For a little over a year, I had been dating Tim. If you’ve read my blog, you’ve seen him show up in a few posts. Those posts aren’t going to go away, I’m not going to purge him from all of my posts, social media, and all of that. We had always had one issue hanging over us like a cloud about to unleash the rain. We generally had an amazing relationship. Over the course of the year we were together, we became best friends. We were together almost every weekend. We never fought. Sure, there were things we could work on but overall we were happy and had something special.
Through all of it though, we were always dealing with both us being able to be emotionally vulnerable and open. We almost never said “I love you” although our actions would show the words that we didn’t say. I had said it a few times, the first time being an accident of sorts. He just couldn’t say it though. In fact, it wasn’t until the last few days that I had ever heard him say it to me.
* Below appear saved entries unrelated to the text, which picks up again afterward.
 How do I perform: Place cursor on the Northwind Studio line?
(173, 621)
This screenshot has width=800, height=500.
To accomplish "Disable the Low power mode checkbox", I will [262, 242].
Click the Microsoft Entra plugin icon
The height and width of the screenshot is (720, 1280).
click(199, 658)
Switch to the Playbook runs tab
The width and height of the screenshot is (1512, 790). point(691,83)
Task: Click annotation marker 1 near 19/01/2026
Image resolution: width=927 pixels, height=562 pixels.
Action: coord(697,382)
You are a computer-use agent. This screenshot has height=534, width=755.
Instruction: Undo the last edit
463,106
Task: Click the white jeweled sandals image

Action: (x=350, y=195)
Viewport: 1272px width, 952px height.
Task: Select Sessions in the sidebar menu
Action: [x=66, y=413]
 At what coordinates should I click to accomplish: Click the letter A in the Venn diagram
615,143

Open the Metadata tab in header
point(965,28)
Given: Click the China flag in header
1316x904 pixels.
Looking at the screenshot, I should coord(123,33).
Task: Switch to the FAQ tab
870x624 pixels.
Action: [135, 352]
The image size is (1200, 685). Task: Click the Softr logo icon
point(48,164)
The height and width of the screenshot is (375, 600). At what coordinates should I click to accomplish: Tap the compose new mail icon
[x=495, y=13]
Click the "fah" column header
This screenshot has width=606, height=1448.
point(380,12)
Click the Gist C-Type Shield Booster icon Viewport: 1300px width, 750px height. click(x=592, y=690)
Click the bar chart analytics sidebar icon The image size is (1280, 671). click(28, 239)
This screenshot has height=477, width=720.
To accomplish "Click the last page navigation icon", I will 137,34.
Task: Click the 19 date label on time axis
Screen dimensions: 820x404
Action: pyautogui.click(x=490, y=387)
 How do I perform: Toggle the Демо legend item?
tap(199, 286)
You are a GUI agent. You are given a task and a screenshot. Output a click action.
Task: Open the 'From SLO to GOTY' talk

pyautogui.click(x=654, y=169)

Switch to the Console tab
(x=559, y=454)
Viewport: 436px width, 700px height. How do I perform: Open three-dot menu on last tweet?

We talked through our end that didn’t feel like an end. In fact, it feels like a turning of a chapter or a book that has a sequel. Despite what happened, we both feel like this isn’t the real end. There could still be more to the adventures of Sam and Tim but time will tell.
But now what. There’s only heartbreak left to deal with.
The last time I went through a break up, it was the complete opposite of this. I didn’t cry. There was a ton of anger and resentment. I rebounded fast. I expected that though since so much time had passed between when we had last seen each other and when we broke up. Hell, I saw Tim more in a year than I had seen my ex in the three years we were together. And that is a lot of the difference. Actually, there are a lot of differences. To compare the two is like comparing apples and chocolate (yes, I know that is not how the saying goes but that’s really how different the two are).
I’ve realized I have nothing to compare to with this break up and have no idea how to deal with it. I know I can, I’m just relying on other people more than I usually do. I’m generally very independent and bury things deep, deep down. Now, it feels like I’m empty. I’m alone– even though I know I’m not. Everything hurts. I didn’t feel this last time. And it is so much harder because the ending was so gentle.
We were kind to each other. We were there for each other. There was the movie like scene where we just couldn’t let go of each other. There were sweet, wet kisses as we both cried. It was unexpected, the whole thing. All there is now is time alone to deal with everything and just hope for the best.
I don’t know how to deal with hearbreak. I really don’t. But does anyone? Do people know what to do each time a relationship ends? Are there people who keep a bottle of wine and a pint of ice cream at the ready for when this happens to them? How do you move on when you don’t want to because deep down, you don’t want to.
Time will have to play it’s part now in healing, in whatever form that will take.